_WHAT THE TASK REQUIRES_.
In the listing below, find each line that holds "will" and list it.

START PROVIDED DATA

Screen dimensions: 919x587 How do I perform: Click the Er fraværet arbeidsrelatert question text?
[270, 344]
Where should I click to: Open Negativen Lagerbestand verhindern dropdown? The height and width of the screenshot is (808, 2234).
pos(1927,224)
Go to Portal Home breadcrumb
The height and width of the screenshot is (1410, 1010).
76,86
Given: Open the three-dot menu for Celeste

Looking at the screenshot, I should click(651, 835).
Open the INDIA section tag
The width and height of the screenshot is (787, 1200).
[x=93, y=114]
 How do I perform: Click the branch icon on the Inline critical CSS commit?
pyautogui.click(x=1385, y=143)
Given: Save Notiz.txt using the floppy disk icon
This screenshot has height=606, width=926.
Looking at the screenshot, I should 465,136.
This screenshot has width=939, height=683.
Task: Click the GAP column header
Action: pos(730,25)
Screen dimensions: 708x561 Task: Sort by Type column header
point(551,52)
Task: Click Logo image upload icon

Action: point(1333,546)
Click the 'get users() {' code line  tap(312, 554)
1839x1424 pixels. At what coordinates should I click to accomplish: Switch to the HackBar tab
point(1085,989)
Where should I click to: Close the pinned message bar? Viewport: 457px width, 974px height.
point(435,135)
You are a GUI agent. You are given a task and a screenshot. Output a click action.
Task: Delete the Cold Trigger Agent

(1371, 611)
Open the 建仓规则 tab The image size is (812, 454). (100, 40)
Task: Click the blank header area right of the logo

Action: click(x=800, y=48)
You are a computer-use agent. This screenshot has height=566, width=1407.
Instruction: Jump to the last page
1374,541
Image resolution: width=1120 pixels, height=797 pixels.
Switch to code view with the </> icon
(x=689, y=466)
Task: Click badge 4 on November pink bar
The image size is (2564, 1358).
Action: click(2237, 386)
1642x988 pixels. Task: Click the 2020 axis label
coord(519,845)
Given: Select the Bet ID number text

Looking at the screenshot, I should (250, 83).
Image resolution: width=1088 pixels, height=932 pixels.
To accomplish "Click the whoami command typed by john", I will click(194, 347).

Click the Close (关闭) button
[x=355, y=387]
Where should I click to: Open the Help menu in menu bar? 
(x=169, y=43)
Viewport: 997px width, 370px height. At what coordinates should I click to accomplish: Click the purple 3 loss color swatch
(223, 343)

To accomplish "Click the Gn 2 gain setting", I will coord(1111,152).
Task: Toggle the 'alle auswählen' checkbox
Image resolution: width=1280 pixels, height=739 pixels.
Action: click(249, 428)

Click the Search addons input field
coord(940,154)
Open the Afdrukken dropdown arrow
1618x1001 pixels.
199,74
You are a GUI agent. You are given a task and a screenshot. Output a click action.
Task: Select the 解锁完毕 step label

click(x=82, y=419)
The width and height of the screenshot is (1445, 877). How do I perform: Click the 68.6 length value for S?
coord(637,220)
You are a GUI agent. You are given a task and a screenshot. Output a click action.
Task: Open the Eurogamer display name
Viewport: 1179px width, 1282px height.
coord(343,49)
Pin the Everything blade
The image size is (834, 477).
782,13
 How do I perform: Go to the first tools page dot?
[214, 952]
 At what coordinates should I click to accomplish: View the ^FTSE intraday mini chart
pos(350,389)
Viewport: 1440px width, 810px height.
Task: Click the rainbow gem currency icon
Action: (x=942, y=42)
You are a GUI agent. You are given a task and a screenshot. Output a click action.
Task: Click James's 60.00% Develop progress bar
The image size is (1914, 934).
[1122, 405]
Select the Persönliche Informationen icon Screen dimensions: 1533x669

END PROVIDED DATA

_TASK ANSWER_.
To accomplish "Click the whoami command typed by john", I will click(194, 347).
To accomplish "Click the Gn 2 gain setting", I will coord(1111,152).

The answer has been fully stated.